● **Records for this task**
^^^^

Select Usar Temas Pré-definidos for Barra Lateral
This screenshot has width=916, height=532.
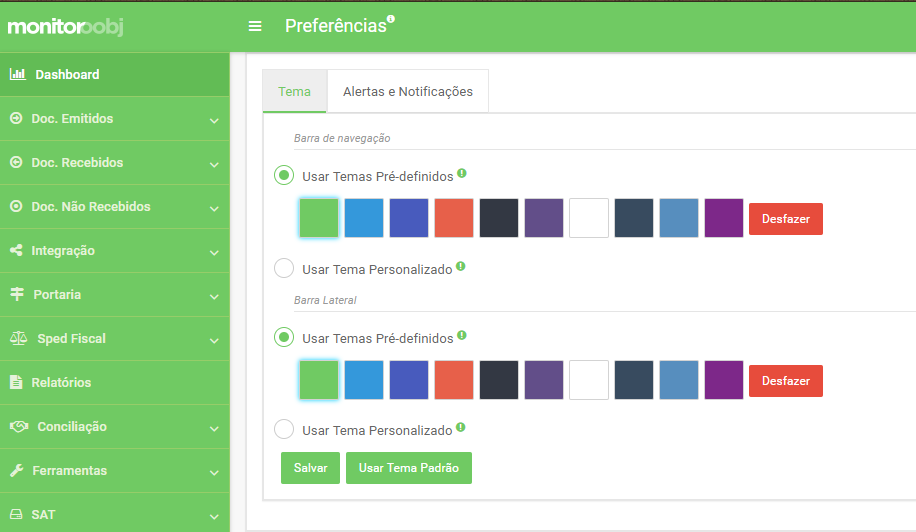pos(284,337)
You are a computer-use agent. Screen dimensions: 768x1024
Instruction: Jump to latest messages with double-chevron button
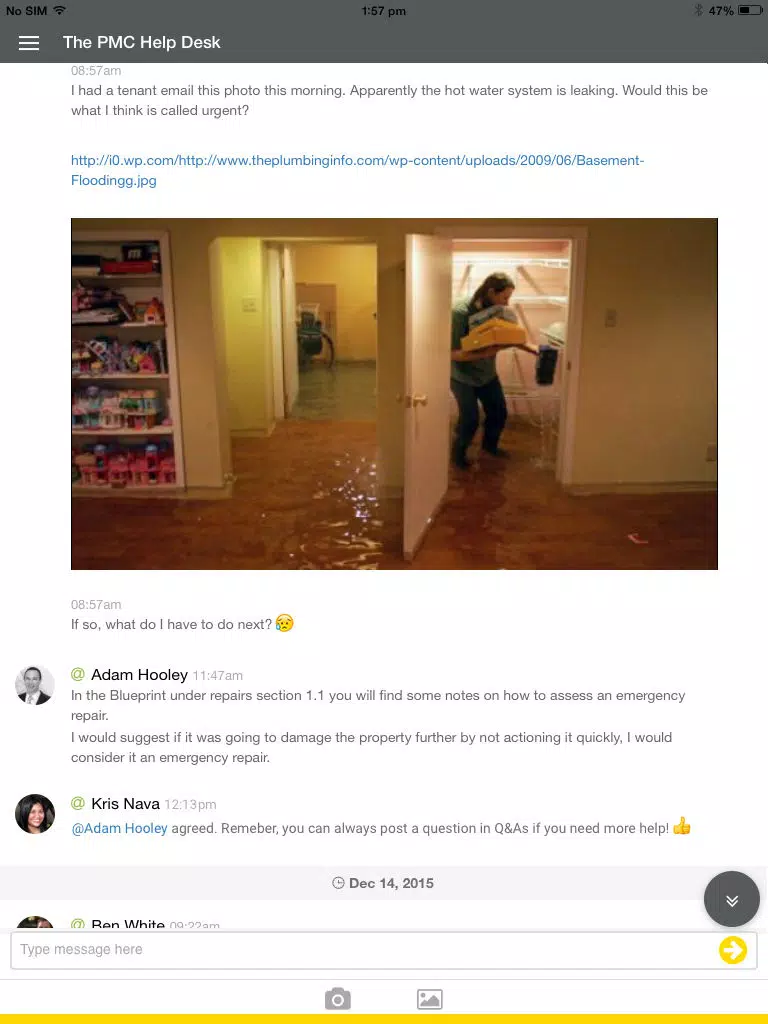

^^^^

● **Instructions for the task**
All of the listing above must be output exactly, except for its pictures.

● **Exercise result**
Select Usar Temas Pré-definidos for Barra Lateral
This screenshot has width=916, height=532.
pos(284,337)
You are a computer-use agent. Screen dimensions: 768x1024
Instruction: Jump to latest messages with double-chevron button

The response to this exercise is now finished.